<hr>

# PREDICTING THE STOCK MARKET WITH WATSON

## Part 2: Introduction

In this Jupyter Notebook you'll learn step-by-step how to use the Watson Machine Learning API that was automatically generated when the previously created WS Modeler flow was deployed. You will also learn how to download files from IBM Cloud Object Storage and generate interactive visualizations using `Bokeh`. 

This Notebook is part of the series on stock market forecasting.

## Table of Contents

#### 1. Using the Watson Machine Learning Python Client
* 1.1: Setting up WML Credentials and Client
* 1.2: Preparing Input Data
* 1.3: Making an API Call to WML
* 1.4: Parsing the WML results

#### 2. Visualizing the Results
* 2.1: Plotting the Modeler Flow Forecasts
* 2.2: Validating Modeler Flow Forecasts with Observed Data
* 2.3: Interacting with Complete Historic and Forecasted Data

<hr>

# 1: Using the Watson Machine Learning Python Client

Previously, we trained a time series forecaster in Watson Modeler Flow and later deployed this forecaster in a Watson Machine Learning service instance.

Now, in this section, we will use the WML API to send new input data to our time series forecaster.

### 1.1: Setting up WML Credentials and Client

Go to the the IBM Cloud portal and access your Watson Machine Learning instance.

Copy your credentials in the variable in the next cell, as shown.

In [None]:
from ibm_watson_machine_learning import APIClient
print('Packages imported.')

In [None]:
wml_credentials = {
    "apikey": "",
    "url": ""
}

In [None]:
client = APIClient(wml_credentials)

Now, paste the scoring_endpoint link you copied in the first part of this code pattern into the variable below.

In [None]:
scoring_endpoint = ""

Now, paste the Space ID from Settings of the Deployment Space for this Watson Machine Learning Service in the variable below.

In [None]:
space_uid = ""

### 1.2: Preparing Input Data

The `payload` dict will contain only some points of data for demonstration. 
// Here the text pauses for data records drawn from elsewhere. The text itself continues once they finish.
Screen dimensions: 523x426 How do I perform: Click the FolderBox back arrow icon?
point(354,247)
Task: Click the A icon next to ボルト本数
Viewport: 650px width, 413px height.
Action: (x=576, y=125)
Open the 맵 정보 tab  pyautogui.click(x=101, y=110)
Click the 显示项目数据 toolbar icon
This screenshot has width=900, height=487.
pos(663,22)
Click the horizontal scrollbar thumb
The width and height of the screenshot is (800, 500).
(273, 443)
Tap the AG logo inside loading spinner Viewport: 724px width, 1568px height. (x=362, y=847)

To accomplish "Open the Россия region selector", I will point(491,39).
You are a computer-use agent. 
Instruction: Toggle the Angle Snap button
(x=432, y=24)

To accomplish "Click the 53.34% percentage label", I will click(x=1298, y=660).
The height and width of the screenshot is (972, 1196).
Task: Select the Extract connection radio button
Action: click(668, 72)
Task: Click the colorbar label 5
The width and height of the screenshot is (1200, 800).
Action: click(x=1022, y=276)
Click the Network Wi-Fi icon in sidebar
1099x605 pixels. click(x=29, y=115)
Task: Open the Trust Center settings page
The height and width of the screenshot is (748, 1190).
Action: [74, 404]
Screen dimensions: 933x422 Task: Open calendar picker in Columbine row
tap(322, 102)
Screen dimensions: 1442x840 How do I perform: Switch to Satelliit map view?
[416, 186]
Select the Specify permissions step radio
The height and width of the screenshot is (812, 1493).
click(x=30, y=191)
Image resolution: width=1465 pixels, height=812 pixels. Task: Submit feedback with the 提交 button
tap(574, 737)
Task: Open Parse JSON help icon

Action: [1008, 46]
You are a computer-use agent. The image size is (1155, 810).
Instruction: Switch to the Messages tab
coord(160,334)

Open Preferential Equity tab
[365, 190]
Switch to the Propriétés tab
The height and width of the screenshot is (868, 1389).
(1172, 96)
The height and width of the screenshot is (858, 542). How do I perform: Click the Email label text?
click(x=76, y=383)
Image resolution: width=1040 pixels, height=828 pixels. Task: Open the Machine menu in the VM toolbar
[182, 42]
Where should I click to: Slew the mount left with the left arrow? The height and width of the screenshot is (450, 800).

This payload must be a dict type with the same structure as the csv file prepared with Data Refinery in Watson Studio.

Remember that the `WIKI/TABLE` Quandl database only goes until 27-March-2018.

In [None]:
# NOTE: manually define and pass the array(s) of values to be scored in the next line
payload = {
    "fields": ["Date", "Open", "High", "Low", "Close"],
    "values": [['2017-03-28', 140.91, 144.04, 140.62, 143.80]]
}

### 1.3: Making an API Call to WML

The next code cell executes a HTTP request to WML with the payload as input.

In [None]:
data = wml_client.deployments.score(scoring_endpoint, payload)

Before using `Bokeh` to interact with the data, we need to parse it in a Pandas dataframe.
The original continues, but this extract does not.